▶

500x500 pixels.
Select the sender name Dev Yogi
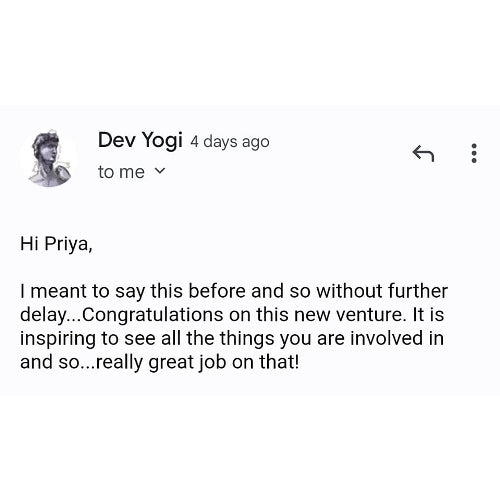pos(140,140)
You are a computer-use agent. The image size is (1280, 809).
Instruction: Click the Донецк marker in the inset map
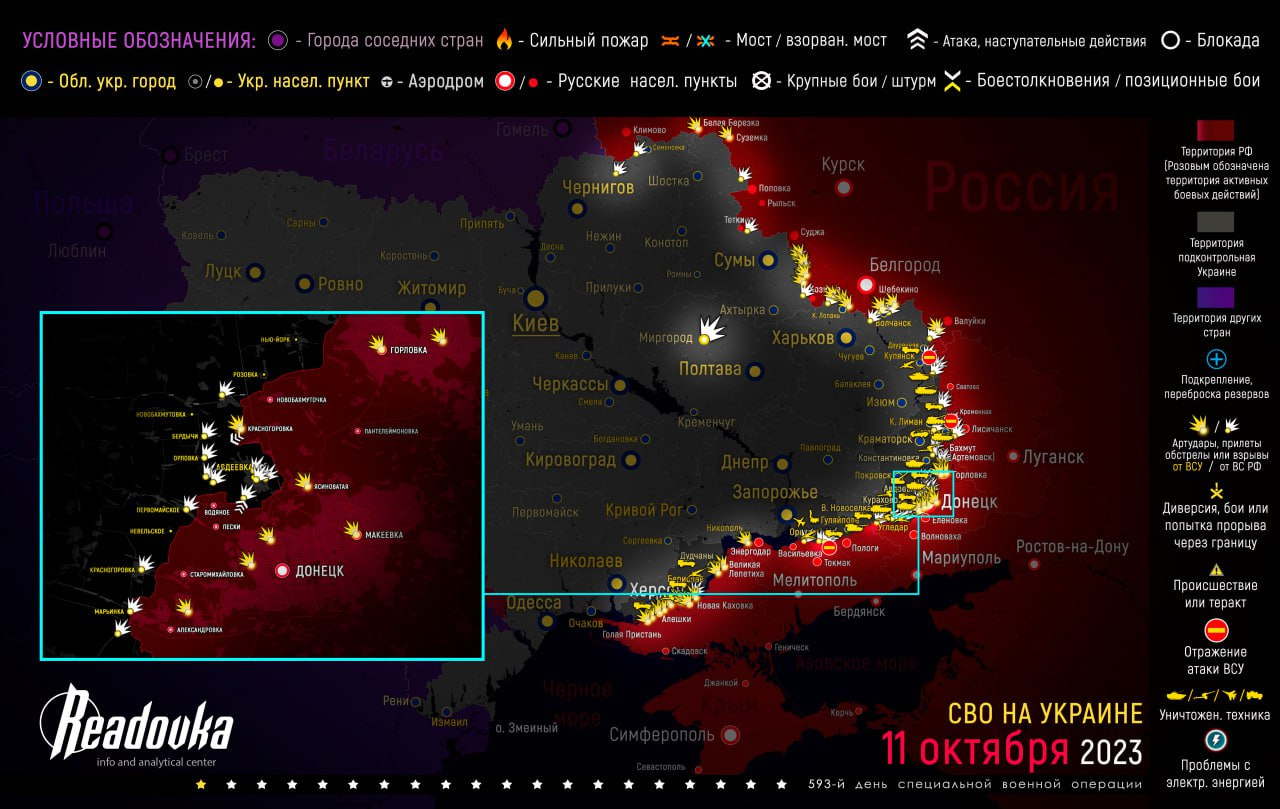click(x=283, y=570)
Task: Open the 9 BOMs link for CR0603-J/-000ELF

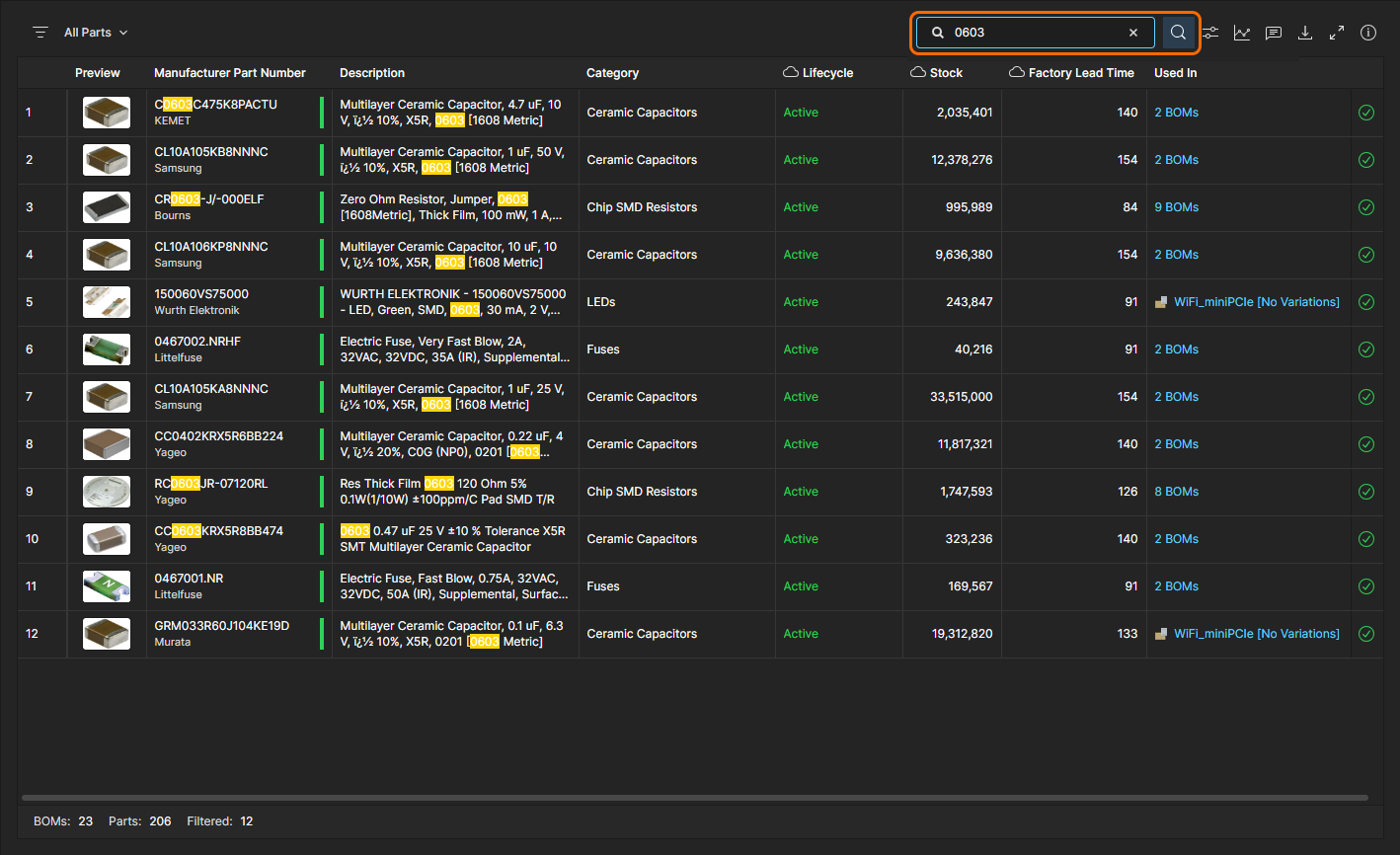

◀

- [What needs to be done]: Copy every line above exactly, leaving no picture in the copy.

- [Solved problem]:
500x500 pixels.
Select the sender name Dev Yogi
pos(140,140)
You are a computer-use agent. The image size is (1280, 809).
Instruction: Click the Донецк marker in the inset map
click(x=283, y=570)
Task: Open the 9 BOMs link for CR0603-J/-000ELF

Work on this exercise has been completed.